The overall effect is of cut-above luxury, yet even the priciest 4, the La Première E-Tense 225, costs a reasonable-sounding £43,695. The entry-level Bastille seems very affordable at £25,350, given the imposing figure it cuts on a suburban driveway. It’s evident that DS sees this first true mainstream model as its way of establishing a foothold in prime markets (such as the UK’s) rather than of earning early profits – although UK managing director Jules Tilstone assures us that the marque is already returning positive earnings to the Stellantis core.
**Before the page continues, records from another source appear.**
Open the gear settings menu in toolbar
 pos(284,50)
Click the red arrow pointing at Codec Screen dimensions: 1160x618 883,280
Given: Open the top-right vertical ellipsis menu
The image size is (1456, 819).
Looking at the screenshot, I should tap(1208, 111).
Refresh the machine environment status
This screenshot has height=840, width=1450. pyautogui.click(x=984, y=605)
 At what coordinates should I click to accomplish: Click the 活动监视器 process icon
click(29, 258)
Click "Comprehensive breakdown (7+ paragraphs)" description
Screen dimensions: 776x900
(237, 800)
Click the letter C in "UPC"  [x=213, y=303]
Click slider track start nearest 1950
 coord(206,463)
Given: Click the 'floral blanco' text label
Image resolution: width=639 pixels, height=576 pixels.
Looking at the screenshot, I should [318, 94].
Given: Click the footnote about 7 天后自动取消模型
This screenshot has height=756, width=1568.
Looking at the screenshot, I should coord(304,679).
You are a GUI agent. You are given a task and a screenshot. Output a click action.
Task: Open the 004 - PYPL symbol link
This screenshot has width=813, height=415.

Our main test car was a Rivoli E-Tense 225, which, like the rest of them, is based on a developed version of Stellantis’s latest (lighter and stiffer) medium-to-large EMP2 platform. Surprisingly, this one has a torsion-beam semi-independent rear suspension rather than the fully independent multi-link set-up of more expensive DS models. Still, our car was nicely made, with fine panel fit and impressive trim details, including hand-finishing of its stitched leather seats and steering wheel. The designers’ desire is that this cabin should offer comfort, convenience and decor beyond the mainstream, and they’ve achieved it.